Please reproduce the full Q&A on the Aegis missile-defense drills word for word.

** TEXT **
▬▬▬▬▬▬

1. This Aegis system is only useful for detecting one or two missiles and doesn’t detect short-range missiles on land ― so how useful will these drills be in stopping an actual attack from North Korea?
As you imply, the system that is being tested, linked trilateral MD for ballistic missiles, is almost irrelevant to possible attacks from North Korea. They would more likely use artillery or short-range missiles, or many other means to damage South Korea, if they wanted to.
2. How exactly is this related to the intelligence-sharing pact of 2014? If that agreement already existed, how big of a new step is this joint exercise? Why doesn’t the agreement recognize direct sharing between Korea and Japan?
The Intelligence Sharing Agreement has long been used as a proxy for dueling national interests and policies, and ideological posturing by the three governments (US, Japan and Korea). Its utility was mainly to clean up laws that would have prohibited joint action between Japan and Korea. Because of the new exercise's primarily symbolic role, it serves as a substitute for more serious, meaningful and long-term diplomacy by the three. The absence of direct Japan-Korea sharing is an indication that this is being done to please the US and continue with rather transparent posturing in order to avoid political risk and the responsibility for lowering tensions.

▬▬▬▬▬▬

** GIVEN INFORMATION **
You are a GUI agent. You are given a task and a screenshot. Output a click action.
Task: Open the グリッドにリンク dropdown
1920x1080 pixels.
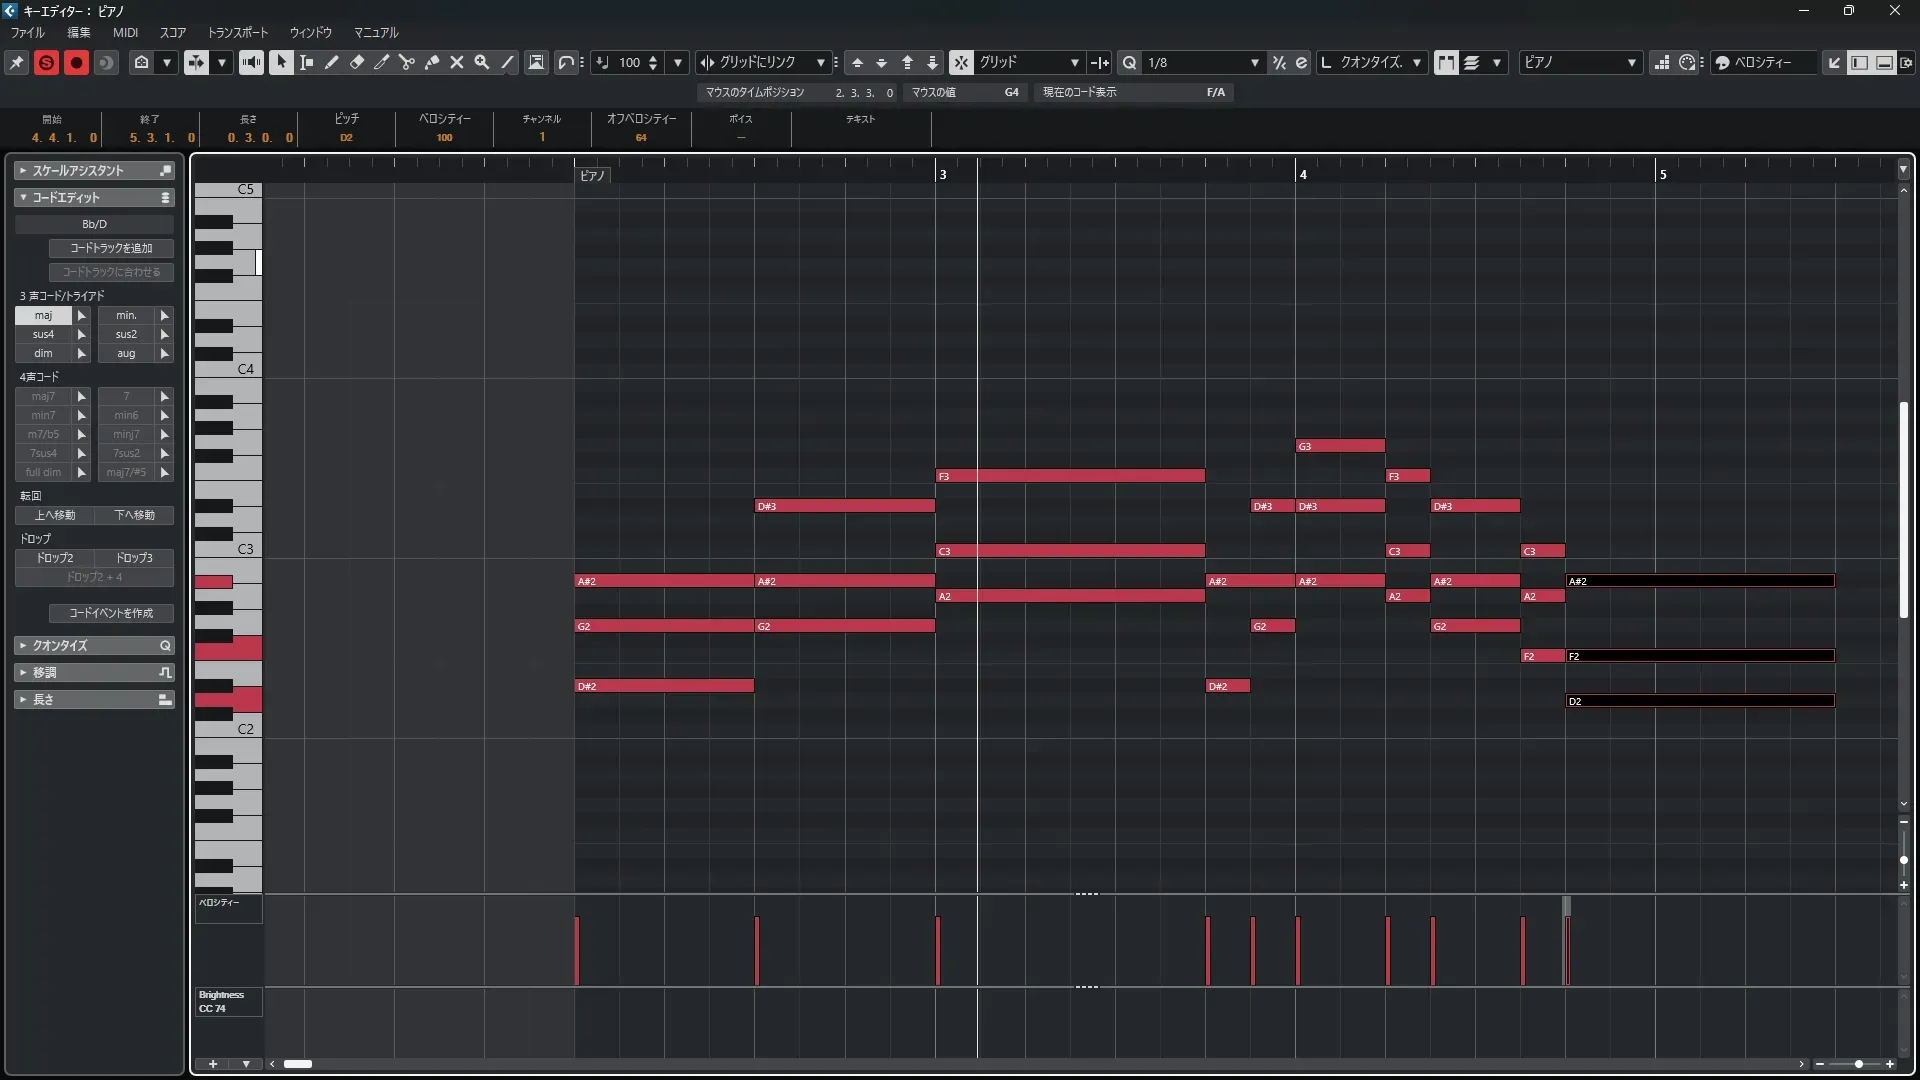(x=765, y=62)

▬▬▬▬▬▬

** WORKED ANSWER **
1. This Aegis system is only useful for detecting one or two missiles and doesn’t detect short-range missiles on land ― so how useful will these drills be in stopping an actual attack from North Korea?
As you imply, the system that is being tested, linked trilateral MD for ballistic missiles, is almost irrelevant to possible attacks from North Korea. They would more likely use artillery or short-range missiles, or many other means to damage South Korea, if they wanted to.
2. How exactly is this related to the intelligence-sharing pact of 2014? If that agreement already existed, how big of a new step is this joint exercise? Why doesn’t the agreement recognize direct sharing between Korea and Japan?
The Intelligence Sharing Agreement has long been used as a proxy for dueling national interests and policies, and ideological posturing by the three governments (US, Japan and Korea). Its utility was mainly to clean up laws that would have prohibited joint action between Japan and Korea. Because of the new exercise's primarily symbolic role, it serves as a substitute for more serious, meaningful and long-term diplomacy by the three. The absence of direct Japan-Korea sharing is an indication that this is being done to please the US and continue with rather transparent posturing in order to avoid political risk and the responsibility for lowering tensions.